Para Bruno, uma das marcas desse momento da pandemia tem sido a força da coletividade encampada especialmente (mas não só) pelos mais jovens. “Tem sido muito interessante ver que a juventude de todas as favelas se apropriou dos espaços para atuar em demandas urgentes. Essa galera ‘bota a mão na massa’, ocupa espaços e mostra empoderamento”, acredita.

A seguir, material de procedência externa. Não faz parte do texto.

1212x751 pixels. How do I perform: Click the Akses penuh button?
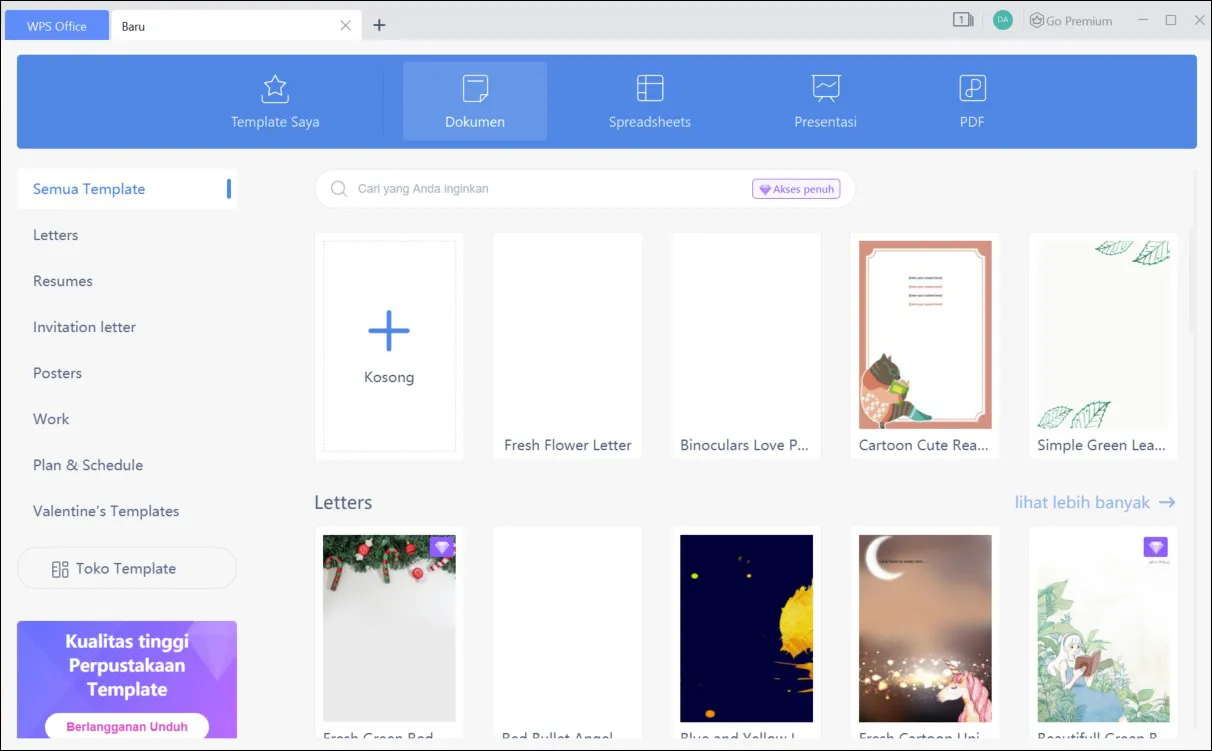coord(795,188)
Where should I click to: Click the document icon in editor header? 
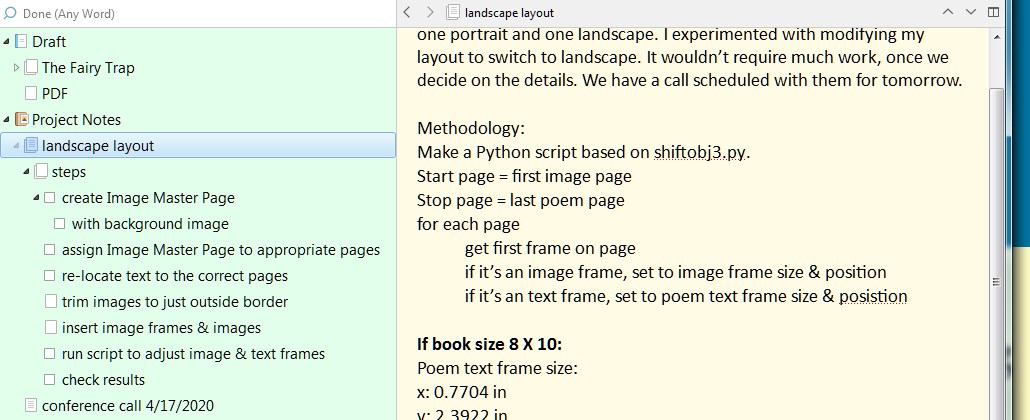point(453,13)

Estudante de direito e ex-atleta de basquete, Thiago, também de 23 anos, é relações públicas do projeto e conta que as demandas de segurança sanitária e alimentar do Jacarezinho direcionaram os esforços iniciais do coletivo, mas que o LabJaca é, acima de tudo, “propósito”.
‘Silêncio absoluto’
O significado da expressão “luto coletivo” – utilizada para abordar os reflexos das perdas durante a epidemia global – no Jacarezinho é ainda mais pungente. Mesmo com a “ADPF das Favelas”, que proíbe operações policiais no Rio de Janeiro durante a pandemia, a região foi alvo da operação policial mais letal da história do Rio, que resultou na morte de 29 pessoas. O jovem fundador do LabJaca, geralmente sorridente durante sua fala, transmuta-se num semblante pesado ao comentar a repercussão do massacre na localidade onde nasceu e foi criado.
“Nas representações que defendem esse tipo de conduta violenta é muito forte o discurso do ‘bandido bom é bandido morto’, essa simplificação que enxerga na polícia o ‘santo graal’ que vai resolver tudo. O Jacarezinho é uma região pulsante, mas as pessoas ficaram mais retraídas, mais tristes depois da chacina. Cada um se recolheu na sua própria viela, o que se ouve é um silêncio absoluto”, comentou Bruno.
‘Minorias’ que fazem barulho
Os efeitos da pandemia de covid-19 ainda nem foram completamente mensurados, mas alguns estudos já apontam para a gravidade das repercussões. Um relatório publicado em junho deste ano pela Agência dos Direitos Fundamentais (FRA é a sigla em inglês) da União Europeia (UE) aponta que, por exemplo, as implicações para os direitos das minorias sociais são “profundas e sem precedentes”.
É possível ler no capítulo que trata sobre o assunto que a conjuntura “exacerbou os desafios e desigualdades existentes em todos os âmbitos, afetando em particular os grupos vulneráveis”. Em outro exemplo, uma reportagem publicada também em junho pela CNN aponta que pretos e pardos representam 57% dos mortos pela doença, enquanto brancos são 41%. Além disso, a chance de um negro morrer por coronavírus é 38% maior do que a de um branco.
Mas nada disso significa que não haja potência. Para Bruno, a força da coletividade durante esse período tem muito da energia das chamadas minorias. “Percebo um respiro novo na luta no movimento negro, que vem muito do legado da Marielle (Franco), mas também do enfrentamento da pandemia. Temos ainda uma influência feminina, LGBTQIA+ nesses grupos. Apesar dos enormes retrocessos políticos dos últimos anos, esses grupos seguem correndo atrás. Estamos em contato com os mandatos coletivos do Rio, como da Renata Souza e da Thaís Ferreira, pois sabemos que é importante ocupar também os espaços institucionais”, conclui.